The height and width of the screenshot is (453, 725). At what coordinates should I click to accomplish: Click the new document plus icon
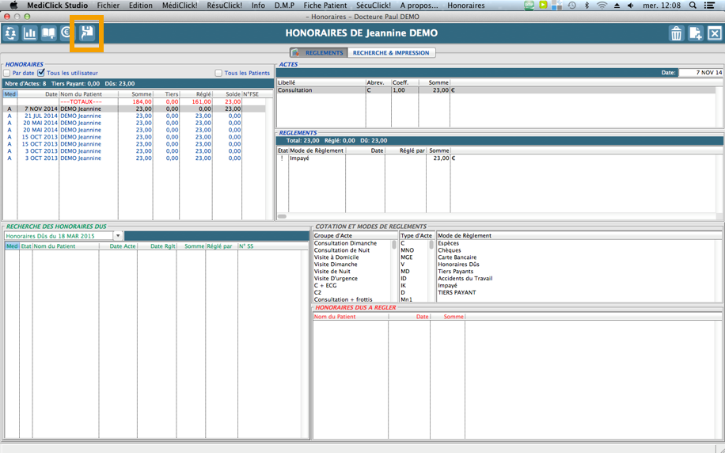(x=695, y=33)
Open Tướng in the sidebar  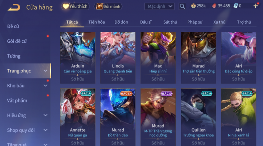(x=14, y=56)
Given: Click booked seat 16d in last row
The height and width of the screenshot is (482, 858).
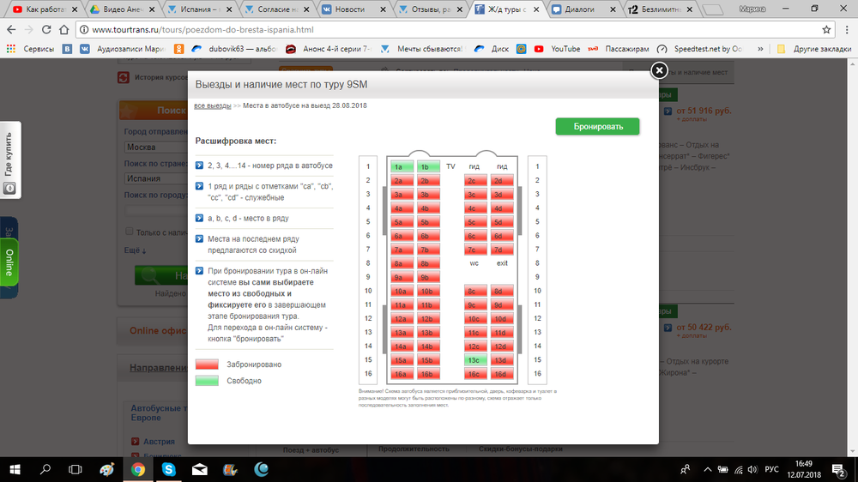Looking at the screenshot, I should tap(501, 374).
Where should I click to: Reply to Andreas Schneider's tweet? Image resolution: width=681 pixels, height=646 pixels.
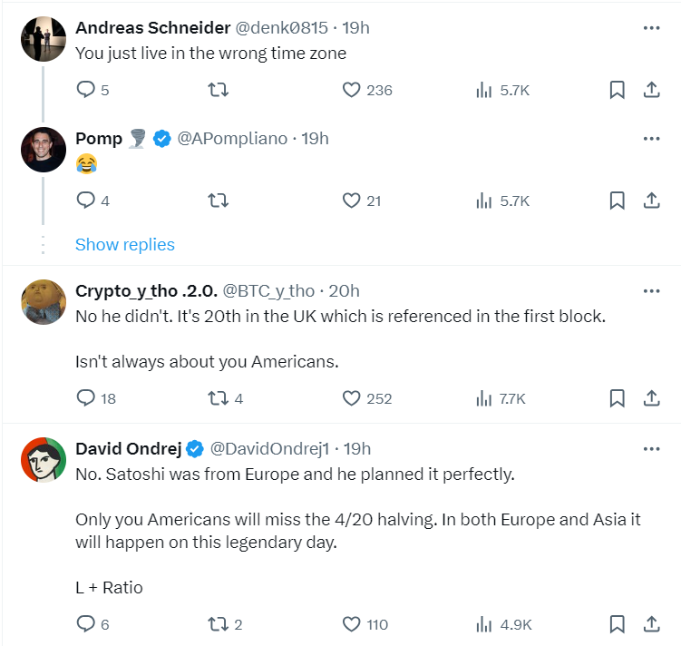pyautogui.click(x=86, y=90)
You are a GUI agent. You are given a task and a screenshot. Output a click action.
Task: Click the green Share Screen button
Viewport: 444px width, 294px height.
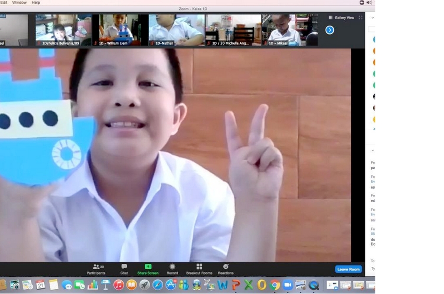coord(148,269)
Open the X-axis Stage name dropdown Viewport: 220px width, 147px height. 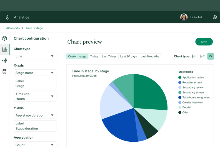35,73
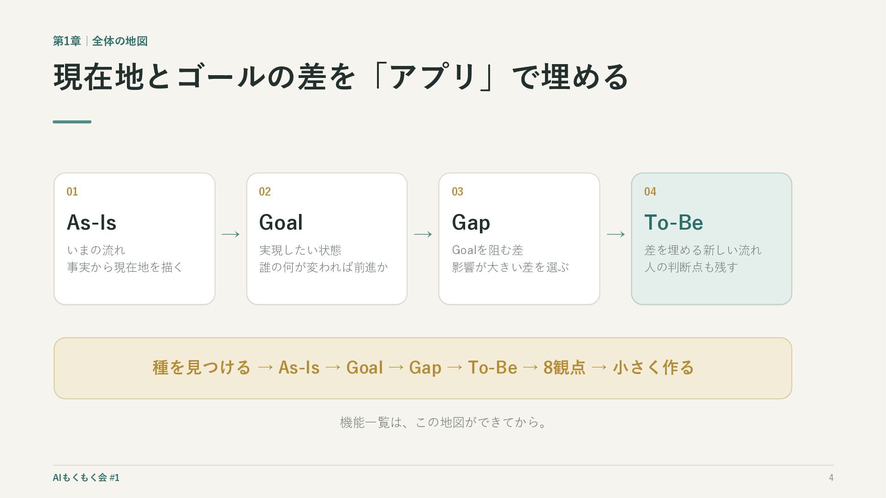
Task: Select the highlighted 04 To-Be card
Action: 712,238
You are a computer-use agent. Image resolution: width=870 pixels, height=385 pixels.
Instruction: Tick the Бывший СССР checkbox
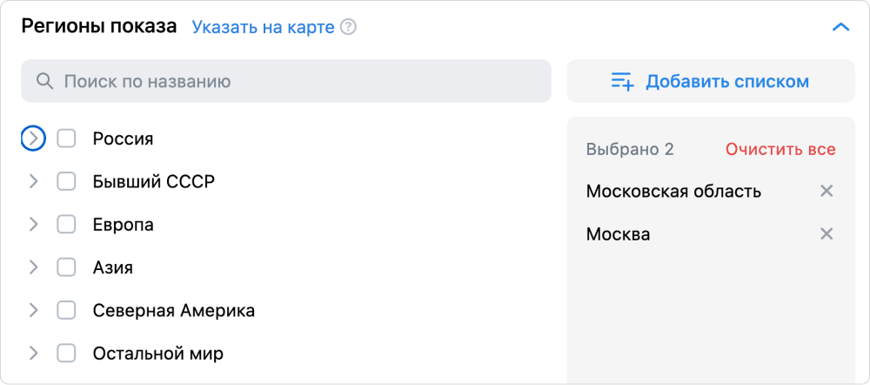click(66, 181)
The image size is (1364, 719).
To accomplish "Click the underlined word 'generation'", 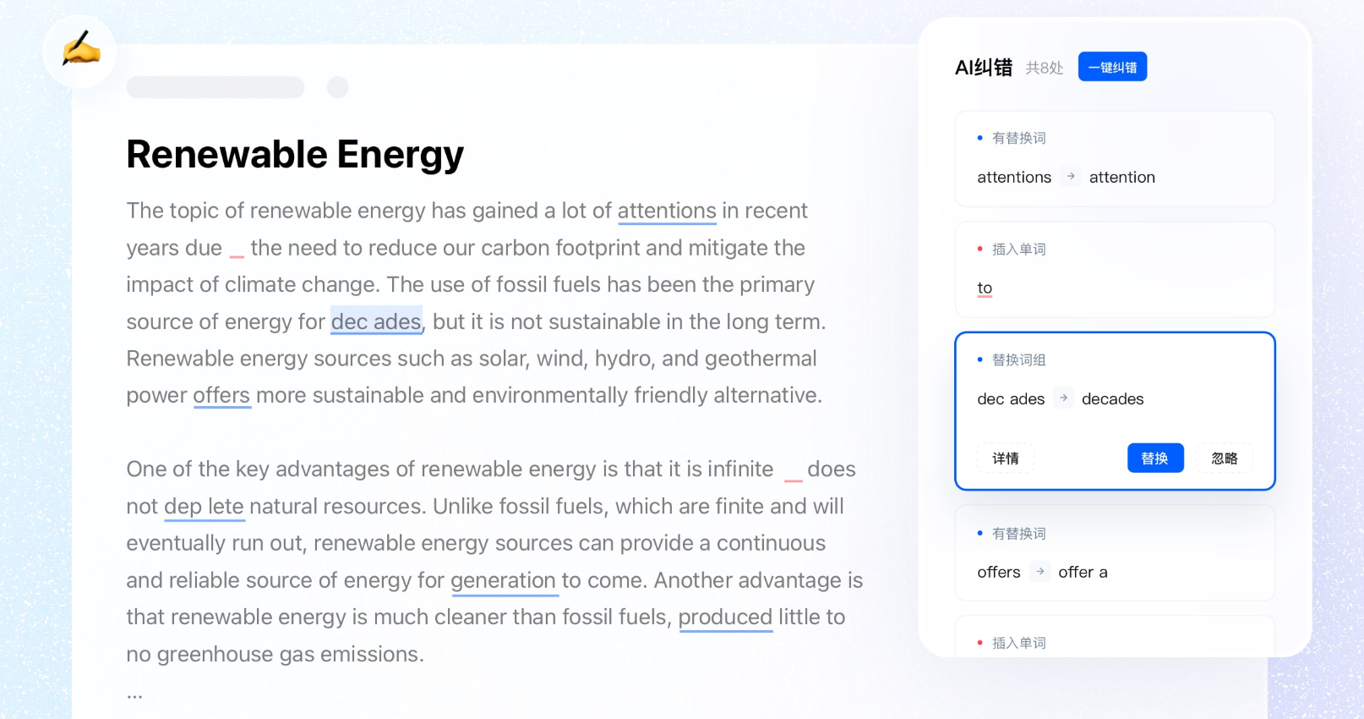I will (x=504, y=581).
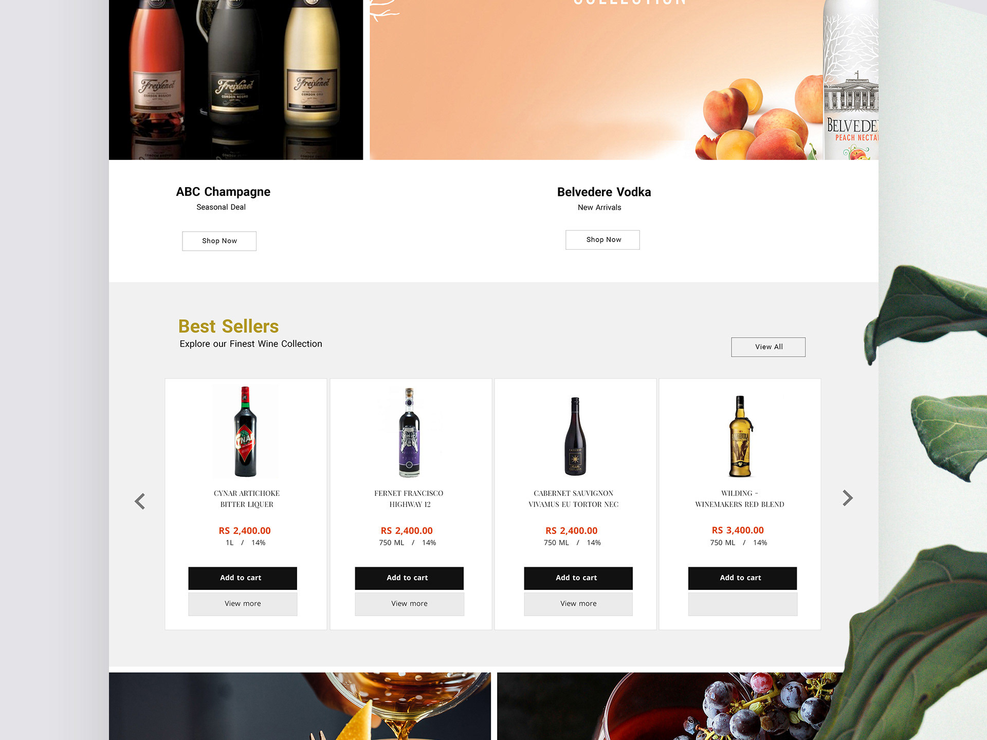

################

Retype the lines above exactly as they appear, from the line containing "Where should I" through the line containing "Task: Click the green Share Screen button", and leave out any pictures.

Where should I click to: Reply to Andreas Schneider's tweet? Image resolution: width=681 pixels, height=646 pixels.
pyautogui.click(x=86, y=90)
You are a GUI agent. You are given a task and a screenshot. Output a click action.
Task: Click the green Share Screen button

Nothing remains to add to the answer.